Emerging risks: Car hacking


illustration of vehicle cybersecurity

As our cars and trucks become more computerized, the potential risk of a cyber attack increases. We have an increasing array of technologies in our vehicles designed to improve our safety, our convenience and our comfort – from electronics, sensors and wireless connectivity to assistive technologies for crash prevention and parking assist. Technologists say that the modern car has at least 100 million lines of code in various computer systems.

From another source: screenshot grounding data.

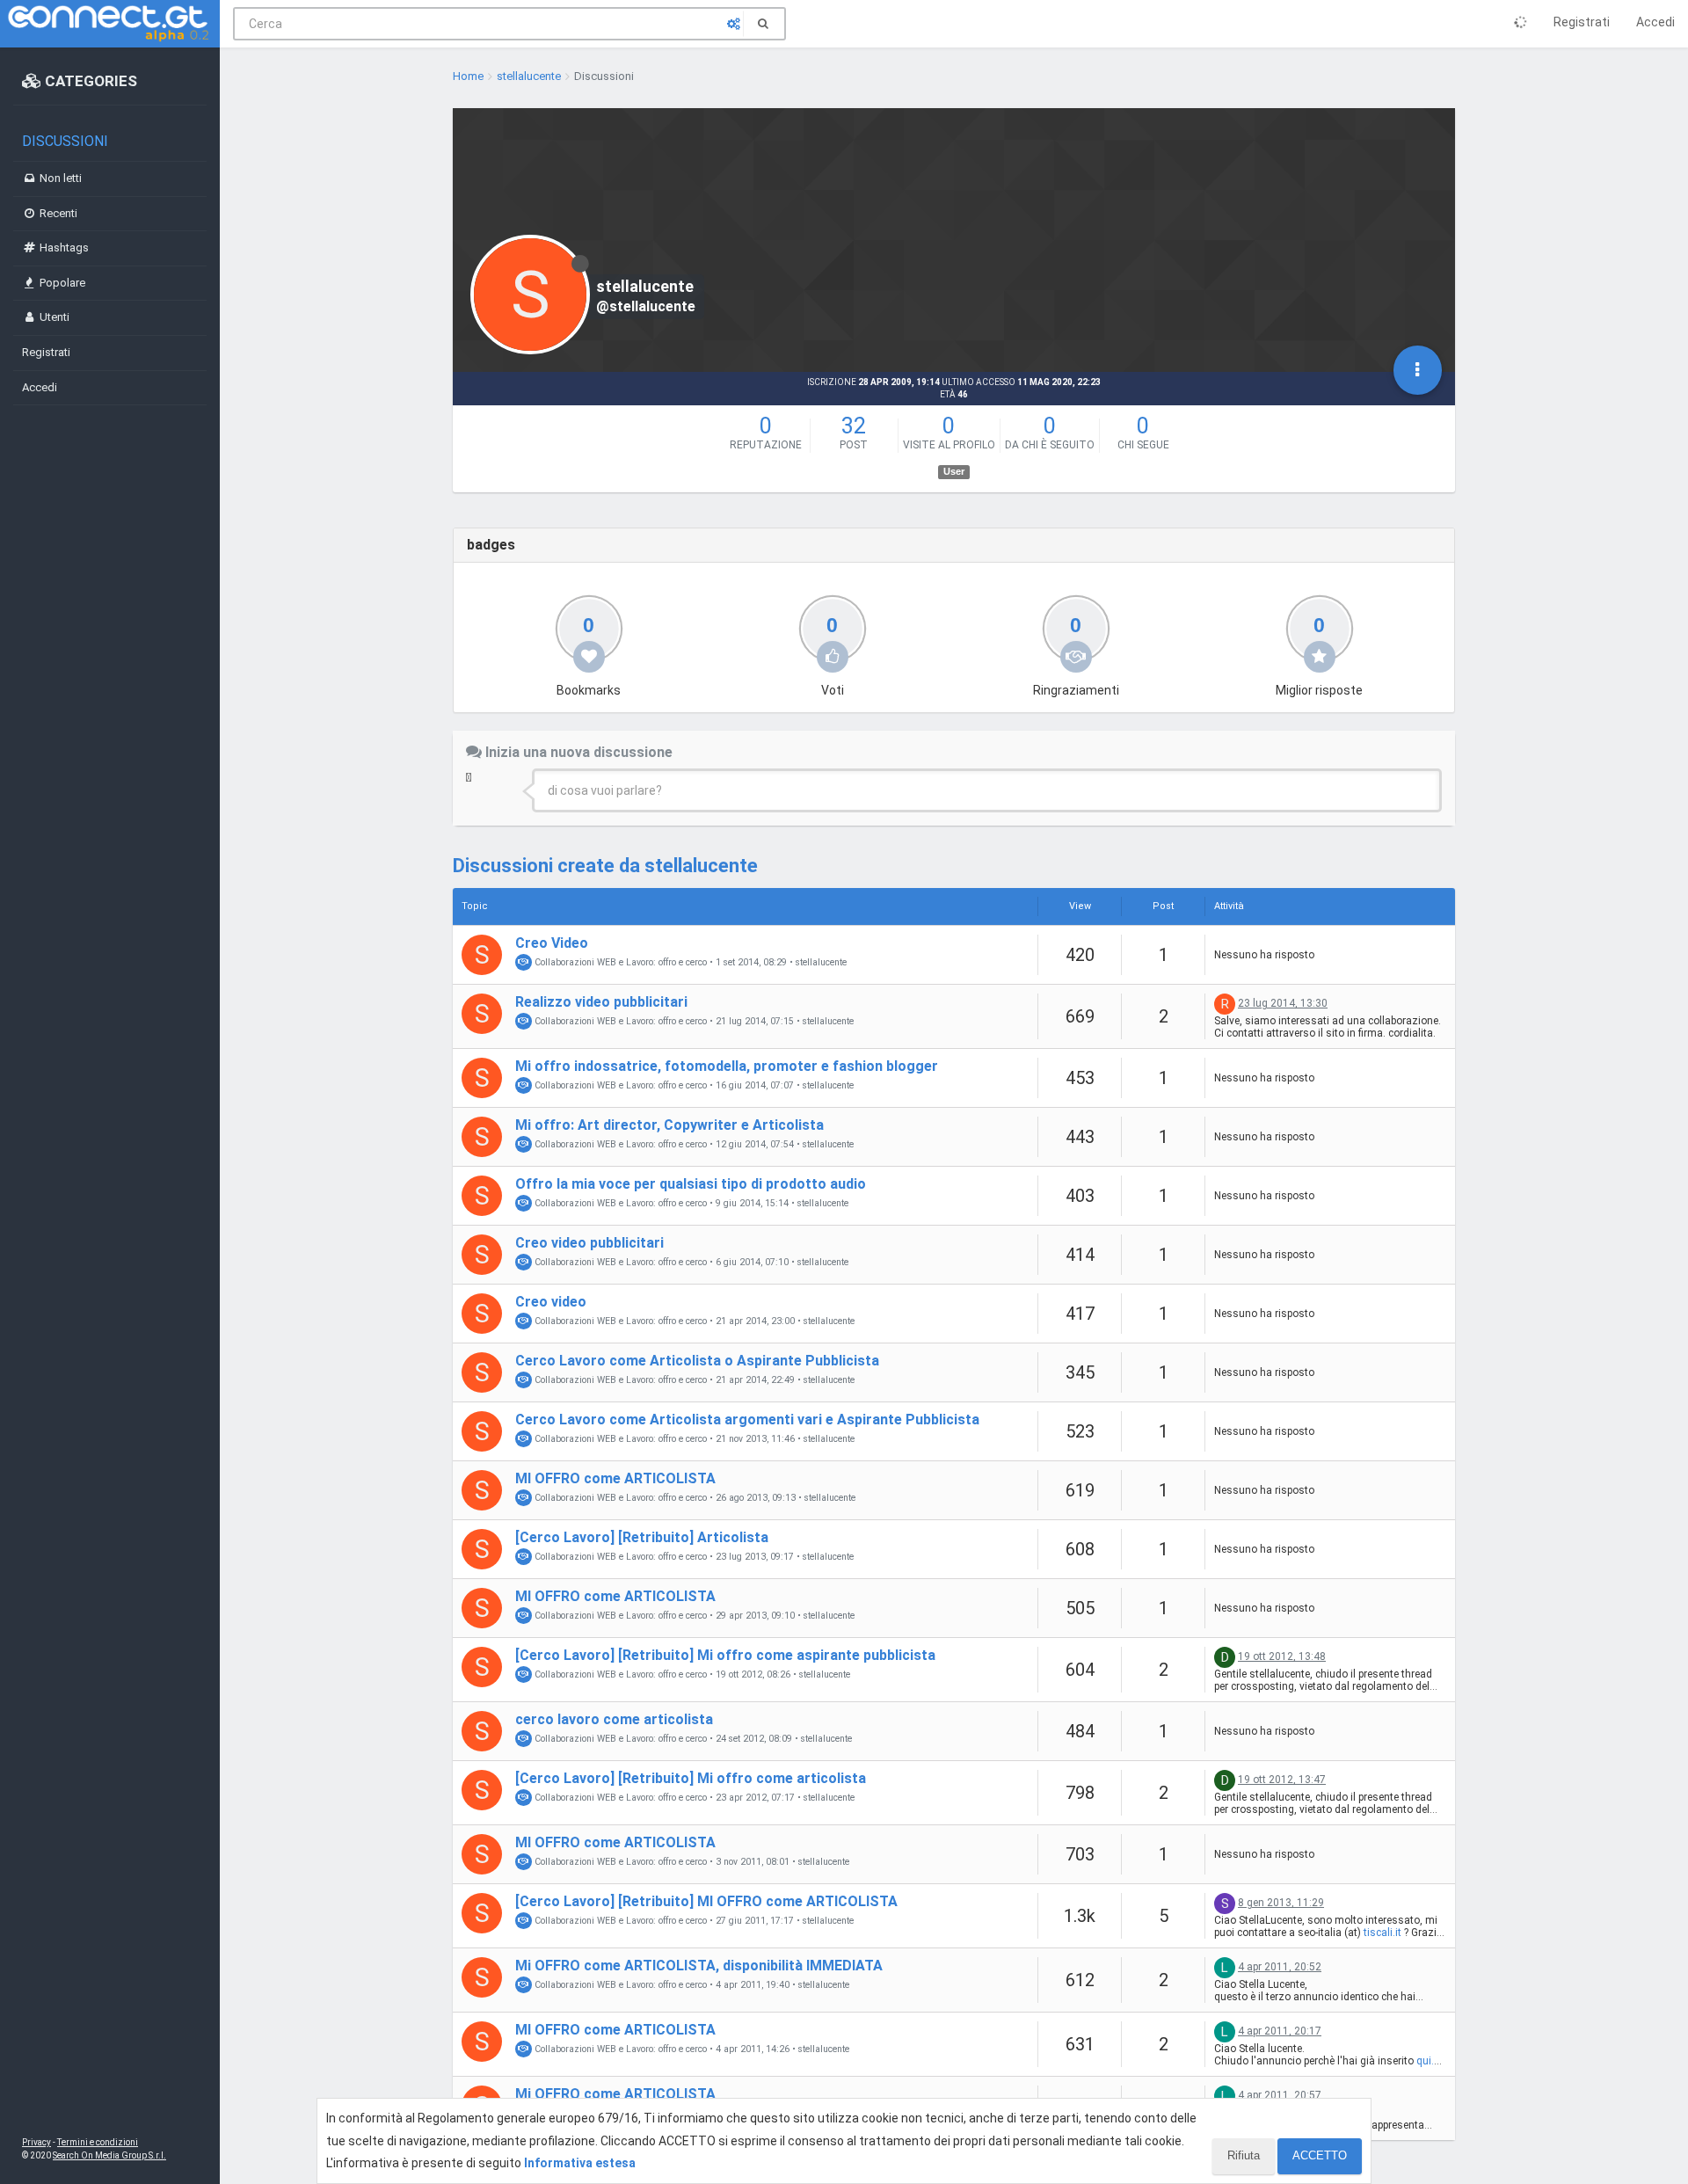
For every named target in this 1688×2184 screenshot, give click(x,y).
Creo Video (551, 943)
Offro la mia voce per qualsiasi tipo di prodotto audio (690, 1184)
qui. (1425, 2061)
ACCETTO (1319, 2155)
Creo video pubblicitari (589, 1242)
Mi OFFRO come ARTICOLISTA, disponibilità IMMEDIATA (699, 1965)
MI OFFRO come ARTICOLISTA (615, 1478)
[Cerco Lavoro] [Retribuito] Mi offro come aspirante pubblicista (725, 1655)
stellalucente (821, 962)
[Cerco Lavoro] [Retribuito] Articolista (641, 1537)
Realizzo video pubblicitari (601, 1002)
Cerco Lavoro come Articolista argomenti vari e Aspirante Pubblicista (747, 1419)
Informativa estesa (580, 2163)
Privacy (36, 2142)
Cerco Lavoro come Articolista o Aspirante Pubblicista (697, 1360)
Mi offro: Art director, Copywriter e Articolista (669, 1125)
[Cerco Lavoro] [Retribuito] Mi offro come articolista (690, 1778)
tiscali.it (1382, 1932)
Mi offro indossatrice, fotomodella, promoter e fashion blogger (726, 1066)
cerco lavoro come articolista (614, 1719)
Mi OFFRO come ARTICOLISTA (615, 2094)
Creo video (550, 1301)
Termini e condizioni (97, 2142)
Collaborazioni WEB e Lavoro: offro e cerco (619, 962)
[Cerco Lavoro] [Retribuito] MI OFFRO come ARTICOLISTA (706, 1901)
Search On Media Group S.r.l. (109, 2155)
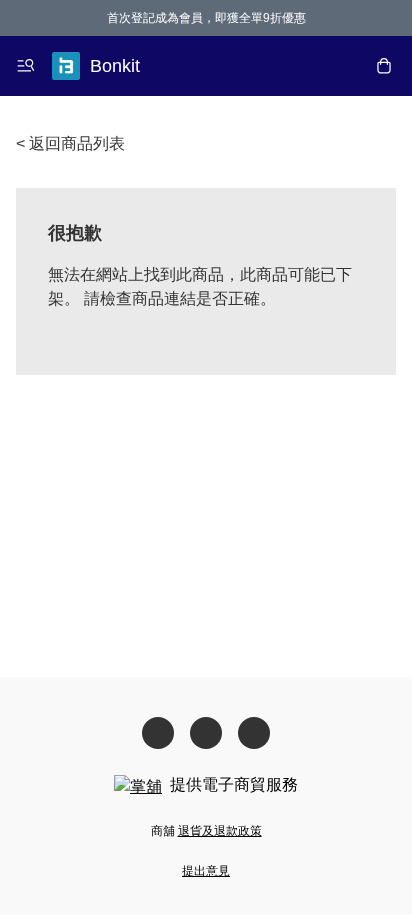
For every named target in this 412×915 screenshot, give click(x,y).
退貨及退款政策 (220, 831)
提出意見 (206, 871)
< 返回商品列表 (70, 143)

That increases our potential risks for bad actors to hack our cars.

Innovation & Tech Today discusses these vehicle cybersecurity risks and gives examples of our increasing exposure:

  • Mobile apps used to control car features (like remote start) are proliferating and can expose data and vehicle functions if they’re not properly secured.

  • Apps can now be downloaded to your car’s infotainment system, potentially including embedded malware.

  • On-Board Diagnostic (OBD) dongles are harder to get to (typically, you have to be in the car), but they provide access to the critical CAN bus that controls the car’s operating functions.

  • Key fobs that use a signal to open car doors are vulnerable to hacking, giving access to the vehicle.

To see some of these risks in action, check out this video where Consumer Reports and the National Highway Traffic & Safety Administration (NHTSA) team up in the test field.

There was also a famous example of jeep that was attacked by a hack that brought it to a standstill on the highway. This was a controlled experiment but it is pretty dramatic. The experiment had wide attention and led to a recall of 1/4 million vehicles.

So what can you do to prevent your car from being hacked?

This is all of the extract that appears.